WHAT YOU WILL DO ▸
Render all of the material below as a Markdown table with the columns "No." and "Entry", one numbered row per line, leaving out blank lines.
━━━━━ RECORDS FOR THIS TASK
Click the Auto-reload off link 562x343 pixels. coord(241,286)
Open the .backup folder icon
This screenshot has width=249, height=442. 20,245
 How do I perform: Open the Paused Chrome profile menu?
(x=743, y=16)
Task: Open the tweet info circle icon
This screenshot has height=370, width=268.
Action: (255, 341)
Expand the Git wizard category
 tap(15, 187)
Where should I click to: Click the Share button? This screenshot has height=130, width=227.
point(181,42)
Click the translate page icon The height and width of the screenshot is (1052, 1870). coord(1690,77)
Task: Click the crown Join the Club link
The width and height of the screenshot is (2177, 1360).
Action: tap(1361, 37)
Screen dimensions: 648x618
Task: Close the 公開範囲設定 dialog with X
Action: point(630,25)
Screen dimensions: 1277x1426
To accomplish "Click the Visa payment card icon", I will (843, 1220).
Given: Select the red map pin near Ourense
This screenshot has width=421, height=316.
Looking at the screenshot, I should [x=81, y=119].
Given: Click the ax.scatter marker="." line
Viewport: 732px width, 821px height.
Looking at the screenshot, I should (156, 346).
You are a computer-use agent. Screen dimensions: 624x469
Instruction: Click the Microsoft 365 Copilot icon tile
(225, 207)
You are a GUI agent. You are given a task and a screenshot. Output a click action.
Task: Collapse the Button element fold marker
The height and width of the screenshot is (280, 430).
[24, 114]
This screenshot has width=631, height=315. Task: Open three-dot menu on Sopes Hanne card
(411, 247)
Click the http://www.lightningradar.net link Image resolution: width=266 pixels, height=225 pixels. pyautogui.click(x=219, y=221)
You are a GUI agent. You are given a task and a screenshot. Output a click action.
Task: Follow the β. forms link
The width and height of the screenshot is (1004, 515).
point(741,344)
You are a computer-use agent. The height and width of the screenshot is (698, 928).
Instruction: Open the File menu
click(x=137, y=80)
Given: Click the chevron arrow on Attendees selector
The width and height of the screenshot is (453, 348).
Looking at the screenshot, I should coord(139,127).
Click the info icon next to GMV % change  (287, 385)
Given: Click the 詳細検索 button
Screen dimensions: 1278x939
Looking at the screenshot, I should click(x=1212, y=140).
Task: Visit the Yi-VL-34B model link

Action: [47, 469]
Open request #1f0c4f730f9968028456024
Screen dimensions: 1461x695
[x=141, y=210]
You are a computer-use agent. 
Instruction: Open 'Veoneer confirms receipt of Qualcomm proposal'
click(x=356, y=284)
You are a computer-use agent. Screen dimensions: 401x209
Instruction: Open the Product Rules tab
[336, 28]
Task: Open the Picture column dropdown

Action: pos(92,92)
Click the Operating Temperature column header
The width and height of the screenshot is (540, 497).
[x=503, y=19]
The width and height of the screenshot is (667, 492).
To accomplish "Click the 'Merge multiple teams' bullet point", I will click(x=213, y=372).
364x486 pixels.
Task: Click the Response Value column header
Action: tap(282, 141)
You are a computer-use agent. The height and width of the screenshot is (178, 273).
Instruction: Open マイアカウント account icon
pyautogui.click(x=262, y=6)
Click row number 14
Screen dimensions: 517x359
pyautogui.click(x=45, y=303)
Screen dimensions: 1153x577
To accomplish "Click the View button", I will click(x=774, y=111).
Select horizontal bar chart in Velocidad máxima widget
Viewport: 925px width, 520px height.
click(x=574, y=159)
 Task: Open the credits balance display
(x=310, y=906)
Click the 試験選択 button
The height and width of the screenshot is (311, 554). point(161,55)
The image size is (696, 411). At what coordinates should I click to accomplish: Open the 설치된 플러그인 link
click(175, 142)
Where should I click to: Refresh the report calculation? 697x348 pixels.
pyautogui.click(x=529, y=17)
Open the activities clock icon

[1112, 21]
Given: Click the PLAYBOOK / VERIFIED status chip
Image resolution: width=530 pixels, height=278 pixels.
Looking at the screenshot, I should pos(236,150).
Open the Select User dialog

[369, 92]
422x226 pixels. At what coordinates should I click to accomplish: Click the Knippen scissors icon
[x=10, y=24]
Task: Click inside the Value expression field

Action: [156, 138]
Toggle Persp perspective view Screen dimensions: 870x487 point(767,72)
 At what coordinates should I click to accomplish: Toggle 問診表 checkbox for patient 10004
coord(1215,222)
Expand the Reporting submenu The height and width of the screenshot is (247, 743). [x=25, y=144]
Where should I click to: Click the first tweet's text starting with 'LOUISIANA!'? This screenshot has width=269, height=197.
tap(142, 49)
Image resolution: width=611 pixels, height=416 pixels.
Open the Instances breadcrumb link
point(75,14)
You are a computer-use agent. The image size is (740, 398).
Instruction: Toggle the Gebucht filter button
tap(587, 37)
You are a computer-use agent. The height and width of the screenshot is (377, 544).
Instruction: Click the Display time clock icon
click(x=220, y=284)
━━━━━━━━━━
SOLUTION TO THE EXERCISE ▸
| No. | Entry |
|---|---|
| 1 | Click the Auto-reload off link 562x343 pixels. coord(241,286) |
| 2 | Open the .backup folder icon |
| 3 | This screenshot has width=249, height=442. 20,245 |
| 4 |  How do I perform: Open the Paused Chrome profile menu? |
| 5 | (x=743, y=16) |
| 6 | Task: Open the tweet info circle icon |
| 7 | This screenshot has height=370, width=268. |
| 8 | Action: (255, 341) |
| 9 | Expand the Git wizard category |
| 10 |  tap(15, 187) |
| 11 | Where should I click to: Click the Share button? This screenshot has height=130, width=227. |
| 12 | point(181,42) |
| 13 | Click the translate page icon The height and width of the screenshot is (1052, 1870). coord(1690,77) |
| 14 | Task: Click the crown Join the Club link |
| 15 | The width and height of the screenshot is (2177, 1360). |
| 16 | Action: tap(1361, 37) |
| 17 | Screen dimensions: 648x618 |
| 18 | Task: Close the 公開範囲設定 dialog with X |
| 19 | Action: point(630,25) |
| 20 | Screen dimensions: 1277x1426 |
| 21 | To accomplish "Click the Visa payment card icon", I will (843, 1220). |
| 22 | Given: Select the red map pin near Ourense |
| 23 | This screenshot has width=421, height=316. |
| 24 | Looking at the screenshot, I should [x=81, y=119]. |
| 25 | Given: Click the ax.scatter marker="." line |
| 26 | Viewport: 732px width, 821px height. |
| 27 | Looking at the screenshot, I should (156, 346). |
| 28 | You are a computer-use agent. Screen dimensions: 624x469 |
| 29 | Instruction: Click the Microsoft 365 Copilot icon tile |
| 30 | (225, 207) |
| 31 | You are a GUI agent. You are given a task and a screenshot. Output a click action. |
| 32 | Task: Collapse the Button element fold marker |
| 33 | The height and width of the screenshot is (280, 430). |
| 34 | [24, 114] |
| 35 | This screenshot has width=631, height=315. Task: Open three-dot menu on Sopes Hanne card |
| 36 | (411, 247) |
| 37 | Click the http://www.lightningradar.net link Image resolution: width=266 pixels, height=225 pixels. pyautogui.click(x=219, y=221) |
| 38 | You are a GUI agent. You are given a task and a screenshot. Output a click action. |
| 39 | Task: Follow the β. forms link |
| 40 | The width and height of the screenshot is (1004, 515). |
| 41 | point(741,344) |
| 42 | You are a computer-use agent. The height and width of the screenshot is (698, 928). |
| 43 | Instruction: Open the File menu |
| 44 | click(x=137, y=80) |
| 45 | Given: Click the chevron arrow on Attendees selector |
| 46 | The width and height of the screenshot is (453, 348). |
| 47 | Looking at the screenshot, I should coord(139,127). |
| 48 | Click the info icon next to GMV % change  (287, 385) |
| 49 | Given: Click the 詳細検索 button |
| 50 | Screen dimensions: 1278x939 |
| 51 | Looking at the screenshot, I should click(x=1212, y=140). |
| 52 | Task: Visit the Yi-VL-34B model link |
| 53 | Action: [47, 469] |
| 54 | Open request #1f0c4f730f9968028456024 |
| 55 | Screen dimensions: 1461x695 |
| 56 | [x=141, y=210] |
| 57 | You are a computer-use agent.  |
| 58 | Instruction: Open 'Veoneer confirms receipt of Qualcomm proposal' |
| 59 | click(x=356, y=284) |
| 60 | You are a computer-use agent. Screen dimensions: 401x209 |
| 61 | Instruction: Open the Product Rules tab |
| 62 | [336, 28] |
| 63 | Task: Open the Picture column dropdown |
| 64 | Action: pos(92,92) |
| 65 | Click the Operating Temperature column header |
| 66 | The width and height of the screenshot is (540, 497). |
| 67 | [x=503, y=19] |
| 68 | The width and height of the screenshot is (667, 492). |
| 69 | To accomplish "Click the 'Merge multiple teams' bullet point", I will click(x=213, y=372). |
| 70 | 364x486 pixels. |
| 71 | Task: Click the Response Value column header |
| 72 | Action: tap(282, 141) |
| 73 | You are a computer-use agent. The height and width of the screenshot is (178, 273). |
| 74 | Instruction: Open マイアカウント account icon |
| 75 | pyautogui.click(x=262, y=6) |
| 76 | Click row number 14 |
| 77 | Screen dimensions: 517x359 |
| 78 | pyautogui.click(x=45, y=303) |
| 79 | Screen dimensions: 1153x577 |
| 80 | To accomplish "Click the View button", I will click(x=774, y=111). |
| 81 | Select horizontal bar chart in Velocidad máxima widget |
| 82 | Viewport: 925px width, 520px height. |
| 83 | click(x=574, y=159) |
| 84 |  Task: Open the credits balance display |
| 85 | (x=310, y=906) |
| 86 | Click the 試験選択 button |
| 87 | The height and width of the screenshot is (311, 554). point(161,55) |
| 88 | The image size is (696, 411). At what coordinates should I click to accomplish: Open the 설치된 플러그인 link |
| 89 | click(175, 142) |
| 90 | Where should I click to: Refresh the report calculation? 697x348 pixels. |
| 91 | pyautogui.click(x=529, y=17) |
| 92 | Open the activities clock icon |
| 93 | [1112, 21] |
| 94 | Given: Click the PLAYBOOK / VERIFIED status chip |
| 95 | Image resolution: width=530 pixels, height=278 pixels. |
| 96 | Looking at the screenshot, I should pos(236,150). |
| 97 | Open the Select User dialog |
| 98 | [369, 92] |
| 99 | 422x226 pixels. At what coordinates should I click to accomplish: Click the Knippen scissors icon |
| 100 | [x=10, y=24] |
| 101 | Task: Click inside the Value expression field |
| 102 | Action: [156, 138] |
| 103 | Toggle Persp perspective view Screen dimensions: 870x487 point(767,72) |
| 104 |  At what coordinates should I click to accomplish: Toggle 問診表 checkbox for patient 10004 |
| 105 | coord(1215,222) |
| 106 | Expand the Reporting submenu The height and width of the screenshot is (247, 743). [x=25, y=144] |
| 107 | Where should I click to: Click the first tweet's text starting with 'LOUISIANA!'? This screenshot has width=269, height=197. |
| 108 | tap(142, 49) |
| 109 | Image resolution: width=611 pixels, height=416 pixels. |
| 110 | Open the Instances breadcrumb link |
| 111 | point(75,14) |
| 112 | You are a computer-use agent. The image size is (740, 398). |
| 113 | Instruction: Toggle the Gebucht filter button |
| 114 | tap(587, 37) |
| 115 | You are a computer-use agent. The height and width of the screenshot is (377, 544). |
| 116 | Instruction: Click the Display time clock icon |
| 117 | click(x=220, y=284) |